▸ Yapılacak İşler:
1 > Savaş, enerji ve tarım yazısının başındaki piyasa göstergelerini, her birinin yanında verilen değerle birlikte sıralayın.
2 > Savaş, enerji ve tarım yazısını son cümlesinden sonra devam ettirin.

Manisa
06 November, 2024, Wednesday
  • DOLAR
    34.06
  • EURO
    37.74
  • ALTIN
    2730.4
  • BIST
    9833.22
  • BTC
    57646.840$

SAVAŞ, ENERJİ, TARIM

22 June 2022, Wednesday 16:29

24 Şubat tarihinde başlayan savaş başta enerji ve tarım olmak üzere dünyada çok ciddi ekonomik olaylara neden oldu ve olmaya devam ediyor.

Ülkemiz adına kritik noktalara bakmak ve ortaya çıkan tablonun bize yapmamız gerekenler hususunda gösterdiği hedeflere odaklanmak bizim için savaştan çok daha önemli.

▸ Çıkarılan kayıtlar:
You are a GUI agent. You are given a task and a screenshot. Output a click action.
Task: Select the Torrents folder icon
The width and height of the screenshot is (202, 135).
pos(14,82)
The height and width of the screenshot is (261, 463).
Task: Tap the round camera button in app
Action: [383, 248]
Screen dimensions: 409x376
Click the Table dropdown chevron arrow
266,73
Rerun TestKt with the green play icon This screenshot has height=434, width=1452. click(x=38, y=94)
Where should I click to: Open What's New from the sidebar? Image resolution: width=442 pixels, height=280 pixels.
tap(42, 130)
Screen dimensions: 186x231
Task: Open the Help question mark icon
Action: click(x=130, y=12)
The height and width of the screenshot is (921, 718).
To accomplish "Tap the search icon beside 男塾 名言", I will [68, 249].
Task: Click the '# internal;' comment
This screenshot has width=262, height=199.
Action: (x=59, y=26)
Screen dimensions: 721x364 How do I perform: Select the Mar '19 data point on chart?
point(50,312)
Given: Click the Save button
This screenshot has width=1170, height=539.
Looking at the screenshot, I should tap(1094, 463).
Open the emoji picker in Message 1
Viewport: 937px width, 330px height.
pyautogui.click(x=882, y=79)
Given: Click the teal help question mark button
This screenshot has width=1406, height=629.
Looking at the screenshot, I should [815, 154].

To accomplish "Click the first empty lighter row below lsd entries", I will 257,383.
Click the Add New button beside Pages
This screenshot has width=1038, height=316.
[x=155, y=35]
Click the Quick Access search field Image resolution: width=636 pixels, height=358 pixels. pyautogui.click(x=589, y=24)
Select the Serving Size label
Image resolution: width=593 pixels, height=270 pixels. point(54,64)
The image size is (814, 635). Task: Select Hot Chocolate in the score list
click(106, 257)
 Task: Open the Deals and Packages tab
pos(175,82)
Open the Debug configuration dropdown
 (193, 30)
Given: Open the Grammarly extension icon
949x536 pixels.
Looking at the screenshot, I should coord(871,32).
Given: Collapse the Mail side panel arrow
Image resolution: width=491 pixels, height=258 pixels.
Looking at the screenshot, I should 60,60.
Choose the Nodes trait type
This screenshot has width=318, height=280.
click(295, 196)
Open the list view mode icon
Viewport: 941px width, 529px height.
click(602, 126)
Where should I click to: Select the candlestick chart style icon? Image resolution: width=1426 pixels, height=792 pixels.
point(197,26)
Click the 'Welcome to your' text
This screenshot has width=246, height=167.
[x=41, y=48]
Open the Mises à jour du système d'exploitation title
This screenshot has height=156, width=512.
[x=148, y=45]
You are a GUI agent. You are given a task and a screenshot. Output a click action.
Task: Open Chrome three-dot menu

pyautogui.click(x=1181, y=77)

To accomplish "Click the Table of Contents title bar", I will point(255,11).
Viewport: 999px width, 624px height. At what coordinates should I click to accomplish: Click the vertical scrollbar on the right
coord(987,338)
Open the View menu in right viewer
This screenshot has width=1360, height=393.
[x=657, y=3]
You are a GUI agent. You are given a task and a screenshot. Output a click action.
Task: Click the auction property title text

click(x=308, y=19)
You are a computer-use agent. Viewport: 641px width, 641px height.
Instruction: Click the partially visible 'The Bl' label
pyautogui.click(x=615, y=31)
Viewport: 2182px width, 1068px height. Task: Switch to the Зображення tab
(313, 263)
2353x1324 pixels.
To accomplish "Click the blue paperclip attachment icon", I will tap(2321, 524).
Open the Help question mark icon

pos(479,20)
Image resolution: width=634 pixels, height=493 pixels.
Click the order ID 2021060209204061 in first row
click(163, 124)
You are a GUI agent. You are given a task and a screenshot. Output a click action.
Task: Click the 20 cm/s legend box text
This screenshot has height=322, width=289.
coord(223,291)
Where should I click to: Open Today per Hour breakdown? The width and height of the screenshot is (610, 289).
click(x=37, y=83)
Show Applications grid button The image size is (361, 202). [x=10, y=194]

▸ Görev Yanıtları:
1 >
- DOLAR: 34.06
- EURO: 37.74
- ALTIN: 2730.4
- BIST: 9833.22
- BTC: 57646.840$

2 >
Türkiye ile Rusya arasındaki dış ticaret hacmi 2021 yılında 33 milyar doları yakalamış durumdaydı. Rusya ülkemizin dış ticaretinde üçüncü sırada yer alıyordu. Bu açıdan bizim için çok önemli bir ülke. Ukrayna her ne kadar 7 milyar dolarlık hacimle 18. sırada yer alsa da bu ülke ile olan ticaretlerimizde bizim için çok önemli. Çünkü bu ülkeler ile olan ticaretlerin içeriği bizim için çok kritik. Bunlardan en önemlileri günümüzün konjonktürü açısından enerji ve hububat…

Enerji ile başlayalım. Doğalgaz da %99 dışa bağımlı olan ülkemizin 2021 yılında ithal ettiğimiz doğalgazın %45’inden fazlası Rusya’dan gelmiş durumda. Rusya’yı %17 ile İran ve %15 ile Azerbaycan takip ediyor.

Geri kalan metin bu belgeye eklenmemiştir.